SUPPLIED PASSAGE.
■ ■ ■ ■

The classic print–sign–scan flow makes it trivial to do things you don’t actually want:

  • leave sensitive contracts on shared printers,
  • store “final” versions in personal file locations,
  • forward PDFs from unmanaged devices or even private email accounts,
  • lose track of which copy is the one that matters.

You don’t need a malicious insider for this to be a problem. Normal, well‑meaning people create unnecessary attack surface simply because the process is messy and unstructured.

When you move the same use case into Microsoft 365 eSignature, you don’t instantly become perfectly compliant. But you do something important:

  • you anchor signing in your identity system (Entra ID),
  • you reuse policies you already have (MFA, Conditional Access, DLP),
  • and you cut down the number of uncontrolled copies by design.

For me, that’s the difference between “we sort of manage” and “we are actively reducing attack surface”.

Where Microsoft 365 eSignature fits in the real world

I’m not saying Microsoft 365 eSignature replaces every signing solution on the planet. There are absolutely scenarios where a specialised provider like Adobe Acrobat Sign or DocuSign still makes more sense – for example:

  • very complex external signing chains,
  • highly regulated cross‑border scenarios,
  • or very specific legal requirements in certain industries or jurisdictions.

■ ■ ■ ■

EXTRACTED MATERIAL.
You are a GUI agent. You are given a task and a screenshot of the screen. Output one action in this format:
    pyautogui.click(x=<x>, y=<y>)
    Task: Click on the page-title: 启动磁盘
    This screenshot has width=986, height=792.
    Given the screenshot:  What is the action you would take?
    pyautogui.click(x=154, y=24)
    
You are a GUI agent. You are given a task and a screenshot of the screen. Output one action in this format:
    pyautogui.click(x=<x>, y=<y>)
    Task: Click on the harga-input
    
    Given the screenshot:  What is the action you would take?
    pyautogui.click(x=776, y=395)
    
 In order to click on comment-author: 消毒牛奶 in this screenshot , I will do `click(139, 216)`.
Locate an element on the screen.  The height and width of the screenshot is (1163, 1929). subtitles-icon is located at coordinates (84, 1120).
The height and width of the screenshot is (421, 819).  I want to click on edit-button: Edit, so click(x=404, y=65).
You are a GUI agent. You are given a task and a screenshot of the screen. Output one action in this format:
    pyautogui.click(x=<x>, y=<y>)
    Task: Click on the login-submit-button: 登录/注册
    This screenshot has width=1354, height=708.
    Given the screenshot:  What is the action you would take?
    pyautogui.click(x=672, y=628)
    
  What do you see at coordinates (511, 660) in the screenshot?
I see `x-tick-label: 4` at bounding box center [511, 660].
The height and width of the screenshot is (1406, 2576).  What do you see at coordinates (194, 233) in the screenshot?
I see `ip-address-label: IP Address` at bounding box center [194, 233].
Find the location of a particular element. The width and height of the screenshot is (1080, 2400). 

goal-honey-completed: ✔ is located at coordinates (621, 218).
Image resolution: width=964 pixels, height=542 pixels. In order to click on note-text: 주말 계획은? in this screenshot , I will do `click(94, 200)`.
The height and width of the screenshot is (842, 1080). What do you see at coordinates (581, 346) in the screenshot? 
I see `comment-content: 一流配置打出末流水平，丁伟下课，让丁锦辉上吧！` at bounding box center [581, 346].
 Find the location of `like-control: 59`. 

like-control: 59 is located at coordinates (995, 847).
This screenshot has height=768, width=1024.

■ ■ ■ ■

WHAT TO PRODUCE. Please list everything the eSignature passage says the classic print–sign–scan flow makes it trivial to do. The lines are separate material from the eSignature passage.

RESPONSE AREA.
- leave sensitive contracts on shared printers
- store "final" versions in personal file locations
- forward PDFs from unmanaged devices or even private email accounts
- lose track of which copy is the one that matters